Contemplamos este Misterio y cómo, en Jesús transfigurado, brilla la luz divina que resplandecerá especialmente en la Resurrección. La Transfiguración nos invita a contemplar el misterio de la luz de Dios presente a lo largo de la historia de la salvación que culmina en Cristo. El Padre hace una invitación a los tres apóstoles presentes: «Éste es mi Hijo amado; escuchadlo». Escuchar a Jesús significa escuchar su palabra y ponerla en práctica; significa dejar que su luz ilumine enteramente la vida; significa recibir de Él la fuerza para ser sus testigos ante los hombres.
Para vencer las crisis y desconciertos, para superar el escándalo de la cruz, para ser discípulos fieles del Señor, para dar testimonio de Él ante los hombres, son del todo imprescindibles lo que podríamos denominar momentos de Tabor. Momentos intensos de encuentro con Cristo, de experiencia profunda de fe, de luz. Esos momentos de luz ayudarán a superar las oscuridades y sequedades en el camino de la fe y a ser auténticos testigos de Cristo, que no hablan de memoria o de oídas, sino desde la experiencia viva y personal.
La Cuaresma es un tiempo propicio para vivir la unión con Cristo a través de la oración, siendo auténticos oyentes de la Palabra, centrando toda la existencia en la Eucaristía, ofreciendo a nuestros coetáneos un testimonio que transmita la alegría y la belleza de la vida cristiana, y que se convierta en una referencia en el camino que les ayude a encontrarse con Dios.
+ José Ángel Saiz Meneses
obispo de Tarrasa

Evangelio

En aquel tiempo, Jesús toma consigo a Pedro, a Santiago y a Juan, sube aparte con ellos solos a un monte alto, y se transfiguró delante de ellos. Sus vestidos se volvieron de un blanco deslumbrador, como no puede dejarlos ningún batanero del mundo. Se les aparecieron Elías y Moisés, conversando con Jesús. Entonces Pedro tomó la palabra y dijo a Jesús:
«Maestro, ¡qué bueno es que estemos aquí! Vamos a hacer tres tiendas, una para ti, otra para Moisés y otra para Elías».
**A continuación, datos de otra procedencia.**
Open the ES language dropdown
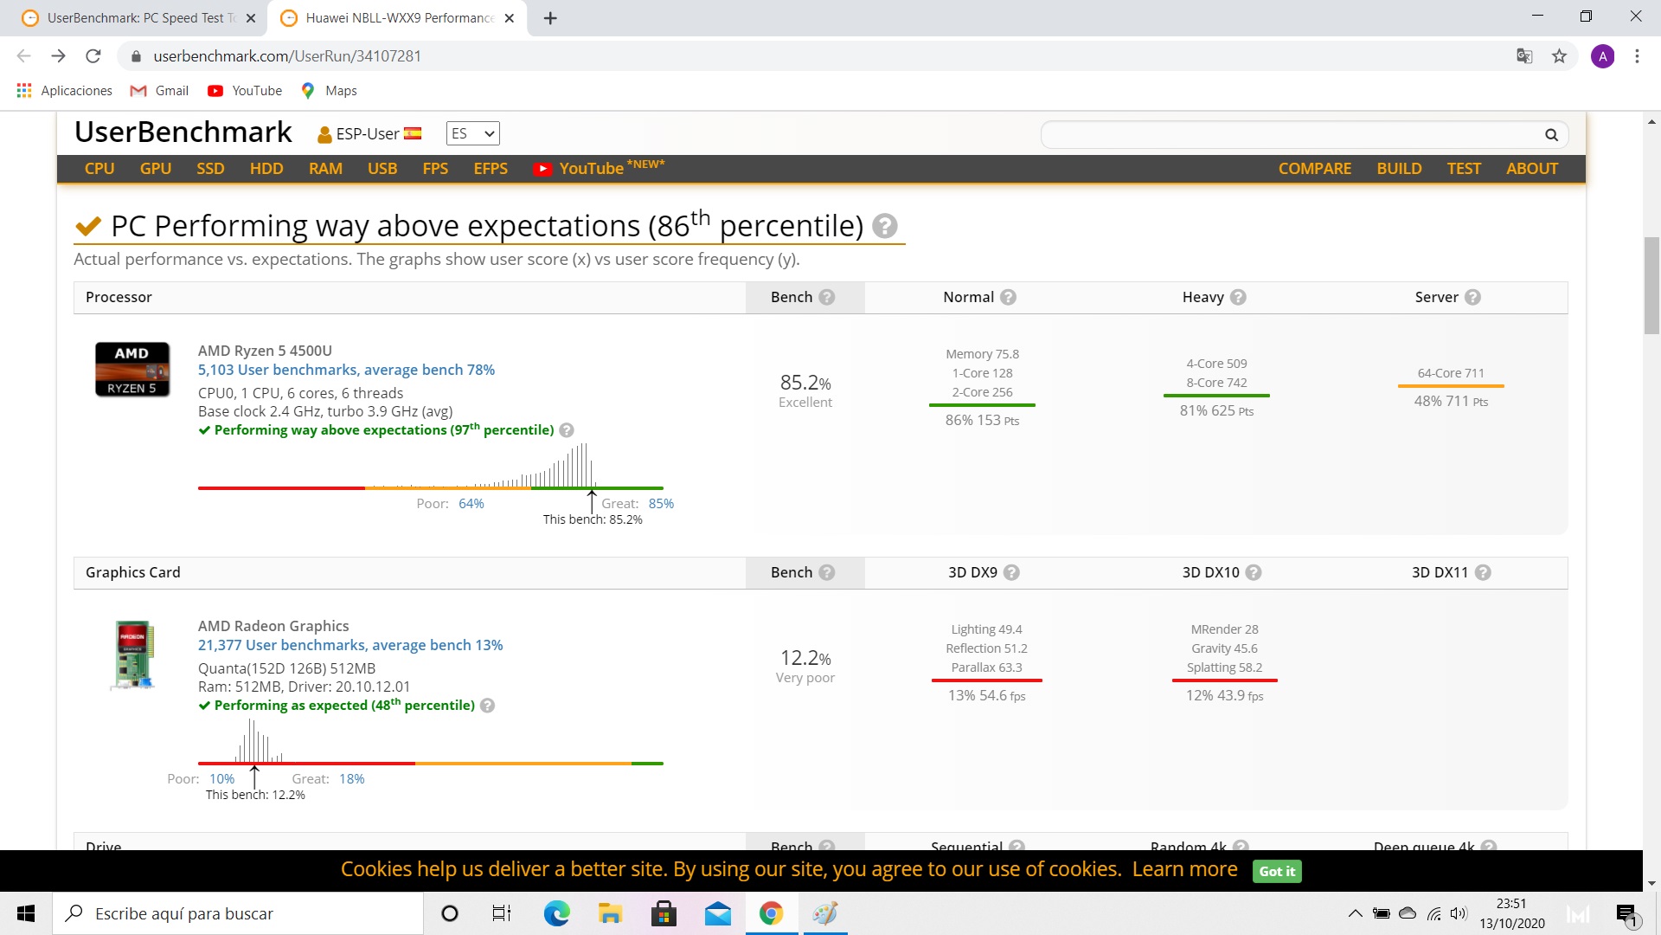tap(472, 133)
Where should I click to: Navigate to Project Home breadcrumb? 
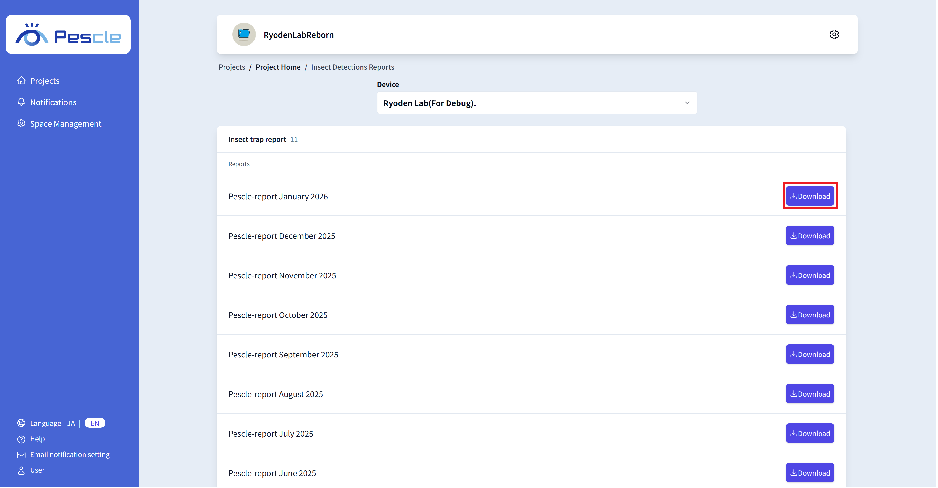point(278,67)
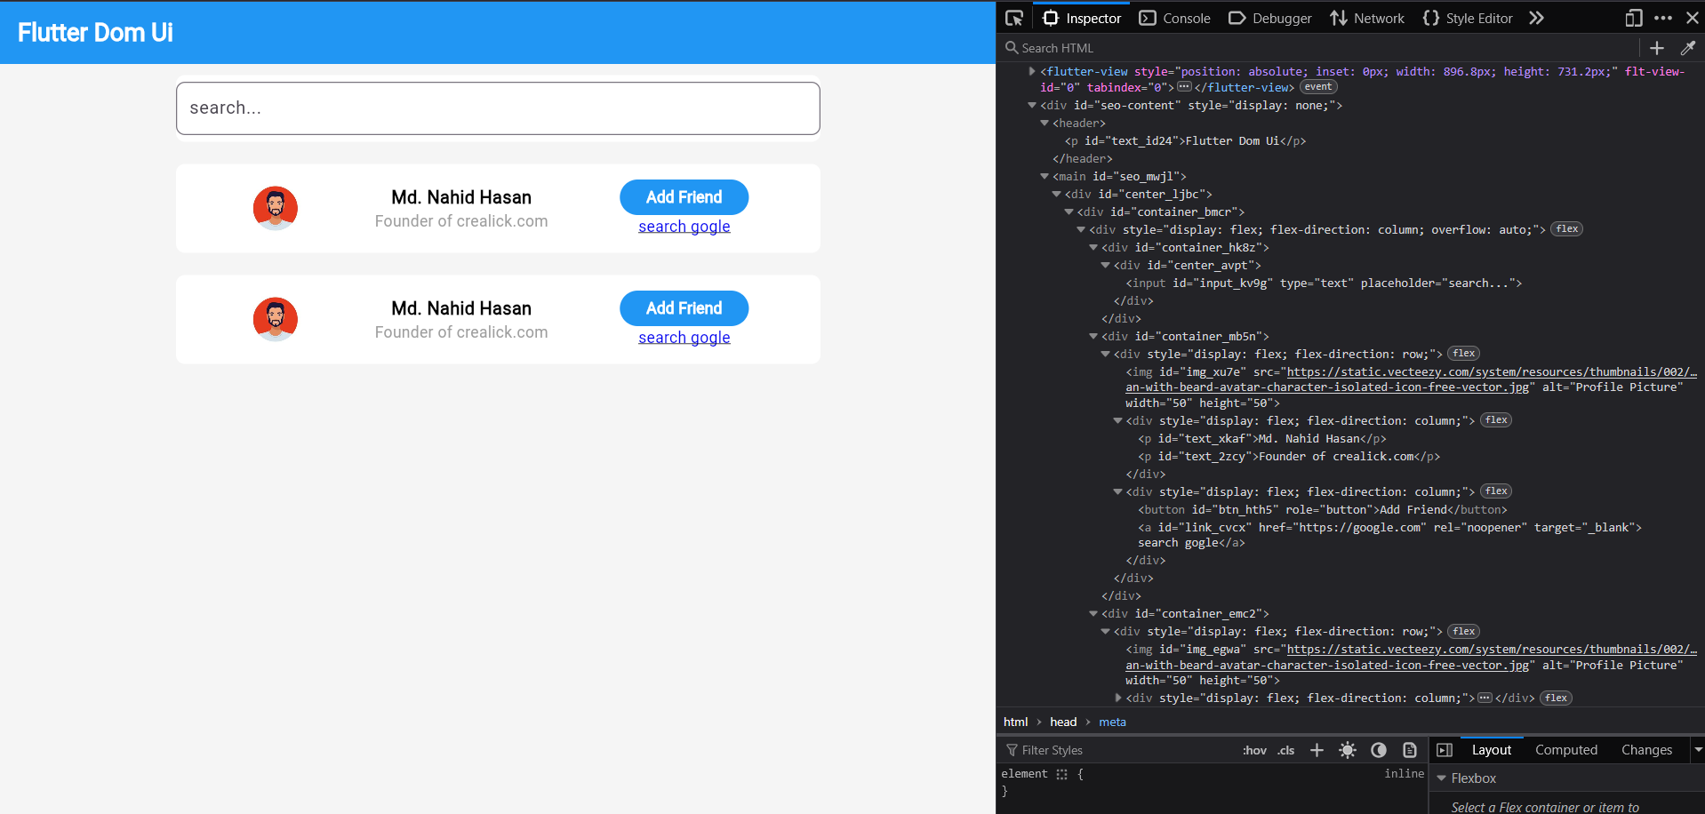
Task: Open the devtools customization menu
Action: click(1664, 18)
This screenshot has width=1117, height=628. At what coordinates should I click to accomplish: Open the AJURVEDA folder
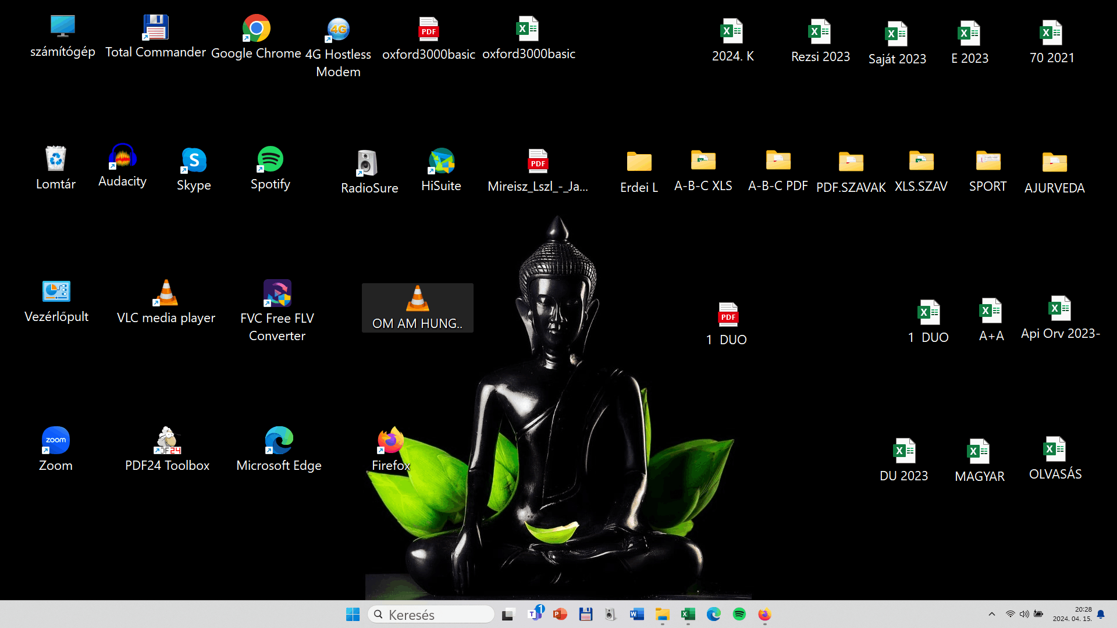point(1054,163)
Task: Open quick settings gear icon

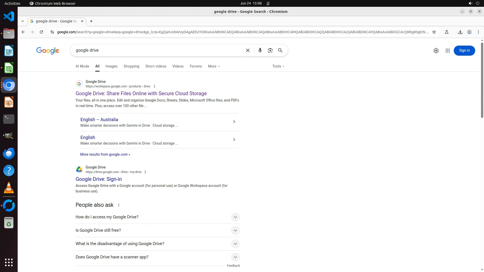Action: [436, 51]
No sabía qué decir, pues estaban asustados. Se formó una nube que los cubrió y salió una voz de la nube:
«Éste es mi Hijo amado; escuchadlo».
De pronto, al mirar alrededor, no vieron a nadie más que a Jesús, solo con ellos.
Cuando bajaban del monte, les ordenó que no contasen a nadie lo que habían visto hasta que el Hijo del hombre resucitara de entre los muertos. Esto se les quedó grabado y discutían qué quería decir aquello de resucitar de entre los muertos.